A notícia traz em si um grau de sofisticação e complexidade do debate sobre políticas públicas, mobilidade urbana, uso do solo e meio ambiente (entre outros temas) que faz com que nossa paupérrima e binária conversa sobre o tema ciclovias pareça um diálogo entre dois surdos conversando na floresta com o uso de tambores.

Registre-se que nossa conversa cai a estes níveis ridículos não por impertinência, falta de capacidade técnica, falta de senso de oportunidade ou por ser um momento inapropriado. Está neste nível rasteiro simplesmente por que foi despolitizada e partidarizada.

Mais uma pequena prova de nossa imaturidade política e nosso noviciado no trato das questões reais e materiais da cidadania e da apropriação e usufruto da cidade. Mas não importa. Vamos amadurecer, seja a passos de havaianas, de bicicleta, de carro no congestionamento, de ônibus, de BRT, de VLT ou de metrô, mas tenho fé, vamos amadurecer. Já estamos.

Seja como for, um dos problemas do empobrecimento das discussões por aqui é que os episódios e as ações são analisadas como lances de uma partida de futebol, que se encerram neles mesmos como se não fossem todos inter-relacionados.

Ou seja, discutimos as faixas de bicicleta do Prefeito Haddad como se fossem realmente dele ou do partido dele e como se não tivessem nenhuma relação com o colapso do modelo de urbanização dispersa, cara e excludente que mantemos insepulto e, portanto, com todo o sistema de transporte, com o trânsito, com o ambiente, com a mobilidade e com o uso do solo na cidade de São Paulo e na região metropolitana.

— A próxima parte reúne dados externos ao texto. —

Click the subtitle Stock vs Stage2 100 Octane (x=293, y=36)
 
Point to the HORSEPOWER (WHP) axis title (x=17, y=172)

É como se todo este conjunto de fatores – variáveis e condicionantes – não fosse diretamente responsável por nossa qualidade de vida e como se alterar drasticamente nosso modelo de urbanização e crescimento não fosse necessário para a sobrevivência da cidade e, por conseguinte, nossa.

Vale lembrar que este quadro é também uma responsabilidade da própria prefeitura que, como eu já disse em outras ocasiões, tem se habituado a comprar a briga certa mas a fazer sua lição de casa pela metade, implementando projetos faltando pedaços importantes e deixando-os, deste modo, à mercê das mais variadas críticas e dos conservadores de plantão, que acabam por se encher de razão e de aliados. [leia aqui]

Esta forma de ação da prefeitura associada a esta maneira fragmentada de perceber, analisar e discutir temas tão importantes por parte da sociedade a tem levado a posicionamentos parciais e por isso equivocados, que acabam por amplificar sua sensação de perda seja de privilégios, na ótica de alguns, seja de direitos duramente conquistados com o suor de seu trabalho, na ótica de outros.

Voltando às ciclovias.

O debate tão intenso sobre o tema, que levou o próprio Ministério Público Estadual a se posicionar (a meu ver) equivocadamente, simplesmente desconsidera outras ações a ele relacionados como, por exemplo, o Plano Diretor, a “Lei de Zoneamento” (LPUOS), o Arco Tietê, que é o primeiro projeto urbano clandestino do mundo, a reforma das marginais e a licitação do sistema de ônibus, entre outros. Isto sem falar de agências de desenvolvimento e planos setoriais e de bairro.

Mais uma vez, se discute o lance, não a partida.